Untuk  seporsi nasi dengan lauk ikan dijual Rp 60 ribu. Nasi dengan rendang harganya mencapai Rp 70 ribu.  Sementara jika ingin menikmati nasi beserta lalapan dan ikan mujair, kocek yang harus dirogoh sampai Rp 70 ribu. Padahal, di Jakarta,  menu serupa bisa dinikmati tak lebih dari 15 ribu rupiah per porsi.

Harga air mineral di sana juga mencengangkan, per 1 literan kemasan botol berkisar Rp 12-15 ribu di Jayapura. Di wilayah Pegunungan Tengah, bahkan menembus 25 ribu rupiah.

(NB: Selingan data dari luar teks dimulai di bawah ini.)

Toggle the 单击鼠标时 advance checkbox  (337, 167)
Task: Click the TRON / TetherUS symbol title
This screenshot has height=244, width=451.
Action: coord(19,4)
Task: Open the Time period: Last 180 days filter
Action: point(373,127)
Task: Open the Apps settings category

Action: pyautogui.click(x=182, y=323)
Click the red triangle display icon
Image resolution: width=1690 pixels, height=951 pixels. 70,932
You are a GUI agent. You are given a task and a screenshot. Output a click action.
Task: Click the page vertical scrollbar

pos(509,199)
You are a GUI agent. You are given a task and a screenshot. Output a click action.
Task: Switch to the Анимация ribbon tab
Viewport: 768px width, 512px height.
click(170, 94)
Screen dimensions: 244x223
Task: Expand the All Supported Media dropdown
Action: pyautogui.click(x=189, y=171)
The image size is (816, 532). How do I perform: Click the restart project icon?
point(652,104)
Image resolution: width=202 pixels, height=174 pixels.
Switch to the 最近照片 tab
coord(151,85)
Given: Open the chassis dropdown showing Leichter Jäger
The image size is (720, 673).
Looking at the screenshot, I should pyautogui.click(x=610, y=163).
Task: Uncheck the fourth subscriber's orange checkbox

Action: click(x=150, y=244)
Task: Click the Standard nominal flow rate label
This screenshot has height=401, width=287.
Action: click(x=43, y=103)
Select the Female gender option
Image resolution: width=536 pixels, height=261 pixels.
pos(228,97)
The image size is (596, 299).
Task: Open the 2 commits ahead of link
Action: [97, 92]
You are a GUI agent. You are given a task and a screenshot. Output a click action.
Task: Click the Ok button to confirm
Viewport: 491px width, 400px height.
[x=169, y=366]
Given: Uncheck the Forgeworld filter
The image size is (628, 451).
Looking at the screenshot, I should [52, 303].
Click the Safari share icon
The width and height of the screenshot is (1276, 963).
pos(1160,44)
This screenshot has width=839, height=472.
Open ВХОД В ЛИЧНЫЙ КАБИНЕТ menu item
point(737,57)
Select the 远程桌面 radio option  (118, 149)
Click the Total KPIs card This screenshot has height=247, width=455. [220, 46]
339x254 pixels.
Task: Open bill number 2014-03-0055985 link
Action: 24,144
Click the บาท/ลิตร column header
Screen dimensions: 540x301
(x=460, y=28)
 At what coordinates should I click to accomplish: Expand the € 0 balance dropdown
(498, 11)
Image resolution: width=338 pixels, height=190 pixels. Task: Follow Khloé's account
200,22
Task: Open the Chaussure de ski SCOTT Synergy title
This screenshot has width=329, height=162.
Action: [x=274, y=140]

Melangitnya harga di Papua sangat terkait  dengan sarana transportasi, infrastruktur, juga bahan bakar. Listrik misalnya, ketika mengunjungi Raja Ampat, saya melihat dan mengalami sendiri bagaimana sebagian besar warga harus menggunakan genset yang menguras biaya 50 ribu perhari cuma untuk mengakomodasi kebutuhan listrik dari waktu Maghrib sampai pukul 22.00. Itu pun hanya penerangan sederhana, tidak termasuk perlengkapan elektronik. Artinya, masyarakat setempat harus mengeluarkan uang 1,5 juta sebulan  untuk lampu yang menyala selama beberapa jam sehari.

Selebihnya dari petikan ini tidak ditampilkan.